I cannot see anything about how I actually am unless I have an intention to be more specific.
This specificity consists of an inner action, a more distinct relationship, between my parts. It doesn't mean I am seeking (or providing) more exact, accurate, or spectacular definitions of what I see. It doesn't mean that there is a predictable formulation taking place within me which can then be applied like a template to what arises.
Instead, it means a more precisely active stance in an inner sense. This is a living quality, not a thought. In some senses, in fact, I have to stop thinking in order for it to appear.
The act of becoming more specific, in other words, is an organic effort, not born of tension, not mediated by assumption, but rather discovered by invitation, and moderated by the participation of more parts than I usually muster when confronting the moment. All this, done NOW.

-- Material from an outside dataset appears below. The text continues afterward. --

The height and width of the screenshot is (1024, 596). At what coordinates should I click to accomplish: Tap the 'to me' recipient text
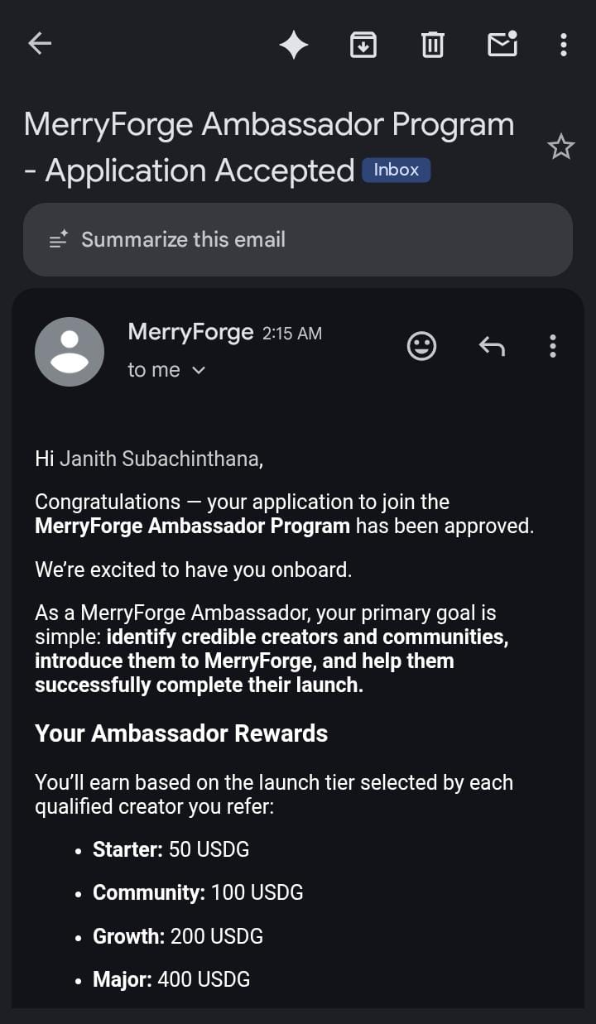pos(153,370)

So, right now, I need to be more specific within myself. This involves a kind of discrimination, an inner examination, that calls me together. The discrimination is born of intimacy- a specific inner sensation of my self, a specific and tangible awareness of the sensation of Being.
This sensation of Being... I also refer to it as the "organic sense of Being-" is distinct and apart from organic sensation of the body. That is a distinct sensation of its own, and by itself, although of inarguably great value, it does not provide a sensation of Being. As formidable a foundation as it may lay for me, it isn't enough.

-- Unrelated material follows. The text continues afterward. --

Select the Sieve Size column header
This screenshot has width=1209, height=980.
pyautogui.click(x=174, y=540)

The sensation of Being is specific unto itself and arises from a combination of organic sensation of the body, organic awareness of the mind, and organic sensitivity to the feelings. I could use the word "active" instead of organic, but in a certain sense they are interchangeable- what is organic is essential, it is inherent, it is in and of the organism, and it exists in, of, and for itself.
So it is active. The organism, its capacities and potentials, are always active. It is "me"- this peculiar and poorly understood thing I refer to as the "self"- that isn't active within the context of my perpetually available organic potential.
Being does not hesitate or prevaricate- it arrives here in the moment, and participates.
I use the terms sensation of the body, awareness of the mind, and sensitivity of the feelings to try and move towards a more definite inner understanding that these three qualities, or minds, are distinct and independent entities within the body; that they can be sensed separately from one another; and that each one has a unique quality of its own that is not shared by the other two parts.
They have the capacity to share experience in blended form, even though each one speaks its own special language.
And it is precisely this capacity, if actively sensed, that makes way for the birth of real Being, as Gurdjieff described it in the last chapter of "Beelzebub's Tales to His Grandson." ("From The Author.")
In any event, I feel a need to move in a direction more specific than "something." This impetus serves as a starting point for my exploration of a more immediate quality in work in life: a willingness to be more intimate, and more specific, rather than floundering around in water rendered muddy by my own agitation.